Gérard Kurdjan : Je suis extrêmement satisfait de l’édition de cette année. Que ce soit sur le plan de la quasi-totalité du programme ou sur le plan de la fréquentation du public ; je crois qu’il y a lieu de tirer une fierté particulière de cette année. Nous avons assisté à des spectacles à guichets fermés. D’autres étaient archi-pleins. Concernant la présence de la presse internationale, cette année a été un record : quelque 300 représentants des organes internationaux les plus en vue. Les différents concerts prévus dans la cadre du festival ont été d’une grande qualité et ont vu l’affluence d’un public nombreux et qui en est sorti heureux. Cette année a également été marquée par de grands moments, notamment avec les moines du Tibet le qawali du Pakistan, Youssou N’dour, Sabah Fakhri.
S’agissant du choix des artistes invités, quels sont les critères majeurs préalables à leur sélection et leur participation au festival ?
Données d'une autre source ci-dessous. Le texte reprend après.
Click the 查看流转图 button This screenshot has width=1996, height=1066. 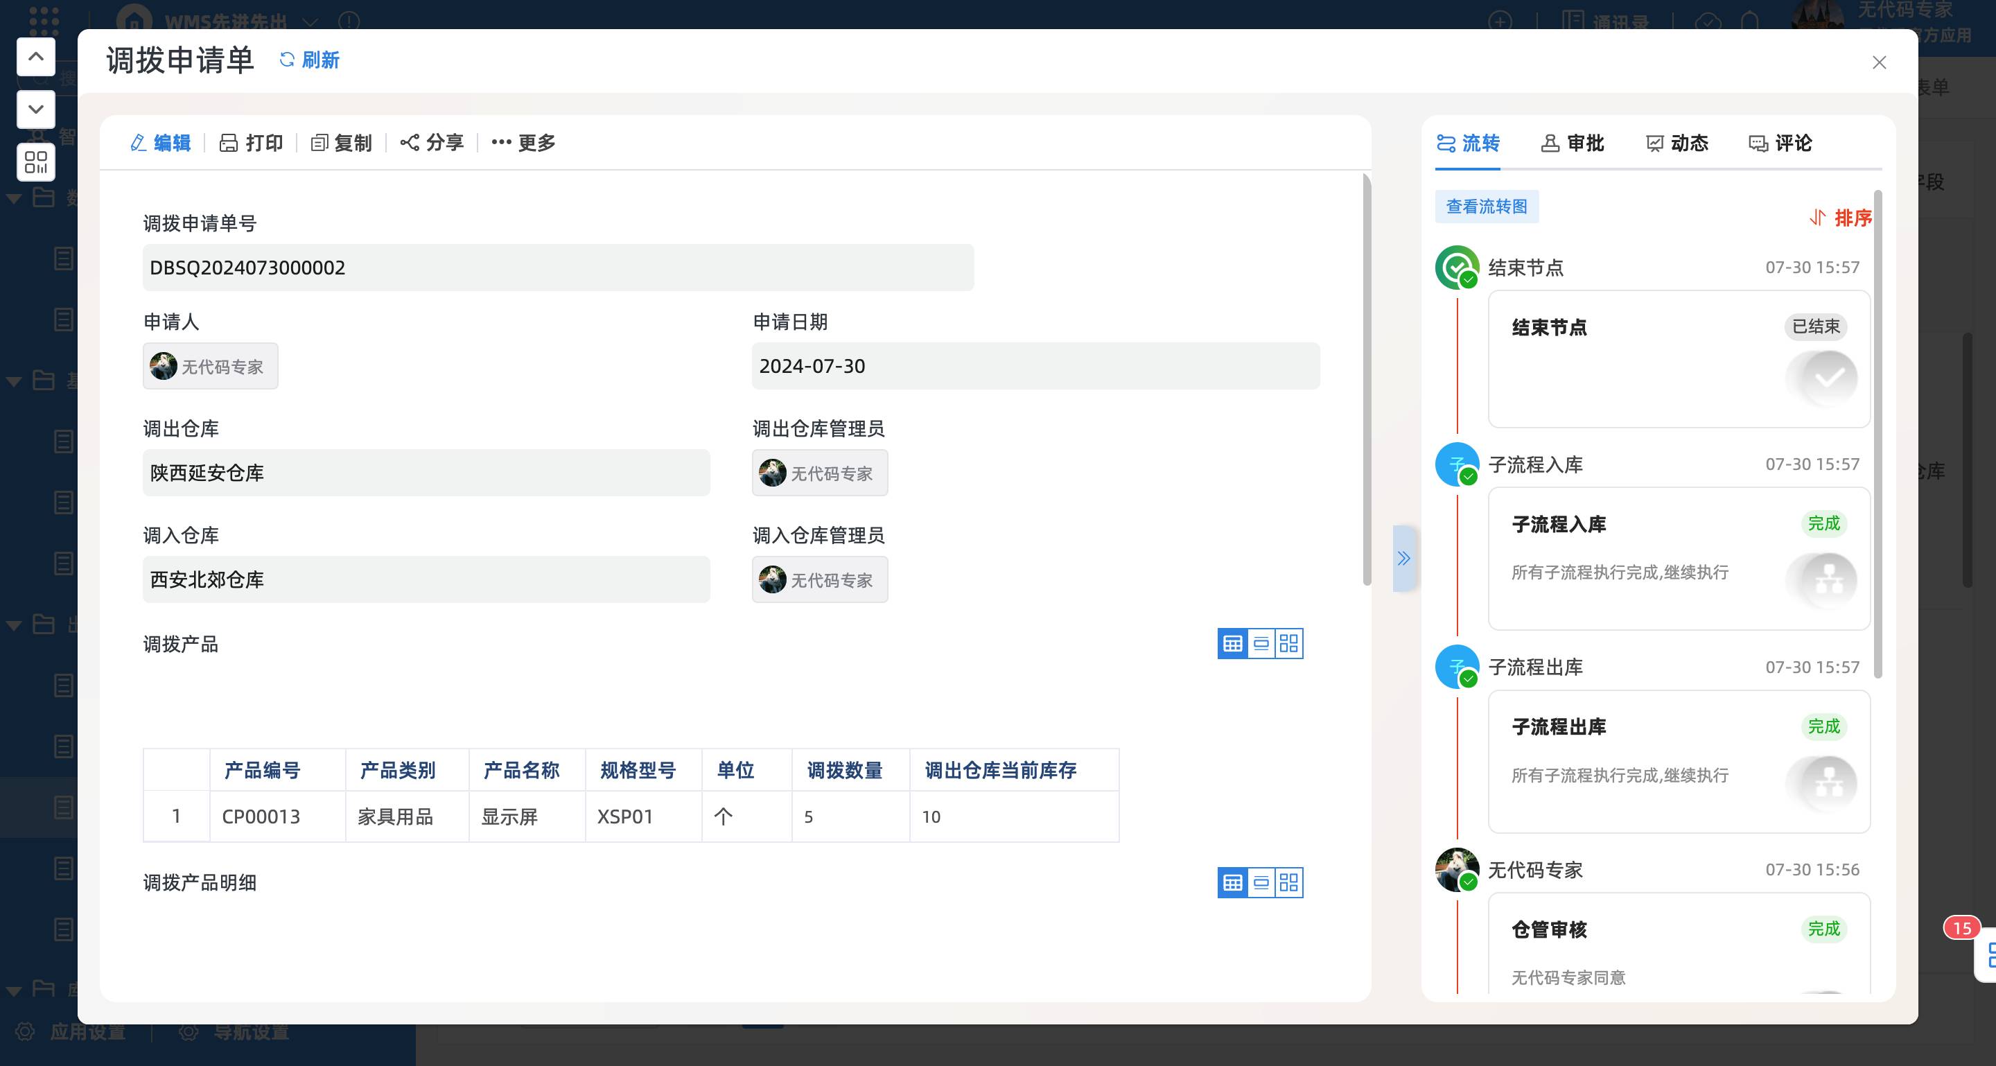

Ce sont les mêmes critères qui sont en vigueur depuis la toute première édition du Festival des musiques sacrées. Je les résumerais au nombre de trois. Le premier n’est autre que la très grande qualité artistique et musicale de l’artiste invité. Le deuxième est que l’artiste ou le groupe en question soit relié à une tradition musicale et spirituelle authentique et bien ancrée dans la société à laquelle cet artiste ou ce groupe appartient. Le troisième critère est l’équilibre entre les différentes tendances et traditions représentées, dans le cadre d’un programme harmonieux. On ne va pas prendre des artistes de la même tradition même s’ils sont tous excellents.
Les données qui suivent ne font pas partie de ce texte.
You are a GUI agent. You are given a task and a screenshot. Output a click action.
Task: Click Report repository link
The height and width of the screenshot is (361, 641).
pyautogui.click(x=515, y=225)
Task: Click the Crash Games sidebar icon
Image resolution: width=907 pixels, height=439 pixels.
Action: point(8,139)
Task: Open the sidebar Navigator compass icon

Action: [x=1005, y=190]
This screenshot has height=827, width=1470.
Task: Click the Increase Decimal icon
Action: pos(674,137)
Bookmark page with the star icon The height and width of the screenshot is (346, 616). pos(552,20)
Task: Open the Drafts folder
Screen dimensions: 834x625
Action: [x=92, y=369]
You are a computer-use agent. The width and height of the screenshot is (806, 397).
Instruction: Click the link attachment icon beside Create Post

Une remarque s’impose cependant : plusieurs artistes viennent régulièrement participer au Festival des musiques sacrées, au risque de susciter une impression de déjà vu chez le public. Qu’en pensez-vous ?
Ce n’est pas tout à fait vrai, dans la mesure où les artistes qui sont le plus fréquemment rendus à Fès ne l’ont pas fait plus de trois fois, sur dix ans de vie du festival. D’autant plus qu’il s’agit d’artistes, de la veine de Sabah Fakhri et de Soeur Marie Keirouz, d’un très haut niveau et qui suscitent l’engouement du public. Des artistes qui, par ailleurs, ne viennent pas souvent au Maroc, alors que sous d’autres cieux, ils se produisent dans plusieurs villes et régions d’un même pays, dans le cadre de festivals qui les invitent pratiquement chaque année. En réalité, ce n’est pas un problème d’écouter un artiste chaque année ou tous les deux ans s’il présente un programme différent. Et puis, c’est une fréquence qui nous permet d’être toujours en éveil pour apprécier l’artiste en question et son évolution.
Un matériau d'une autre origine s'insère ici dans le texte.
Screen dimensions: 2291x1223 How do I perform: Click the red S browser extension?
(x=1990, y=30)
L’édition de cette année a également été marquée par un «dérapage incontrôlé» dont l’auteur était la chanteuse Sapho. Peut-on parler d’une erreur de casting dans ce cas ?
Vous savez, il y a des artistes qui sont un peu imprévisibles. C’est le cas de Sapho. Déjà qu’elle ne fait pas partie du répertoire du sacré. Mais l’idée était de l’inviter dans le cadre de son engagement pour la résolution du conflit au proche-oriental et l’établissement de ponts entre communautés juive, chrétienne et musulmane, et en sa qualité de messagère de paix, connue aussi bien au Maroc qu’ailleurs pour cet engagement. En plus de cela, son répertoire comprend “Orients”, projet musical qui l’a fait se rencontrer avec l’Orchestre oriental de Nazareth. Ce sont là des paramètres qui semblaient militer pour sa présence. Il est vrai qu’après, il y a eu des choses décalées émanant de sa part par rapport à l’esprit et l’ambiance du festival. Et l’on ne peut jamais contrôler le comportement scénique de quelqu’un. Ce sont des choses qui arrivent et je suis presque tenté de vous dire qu’en dix ans, c’est la seule fois où cela s’est produit.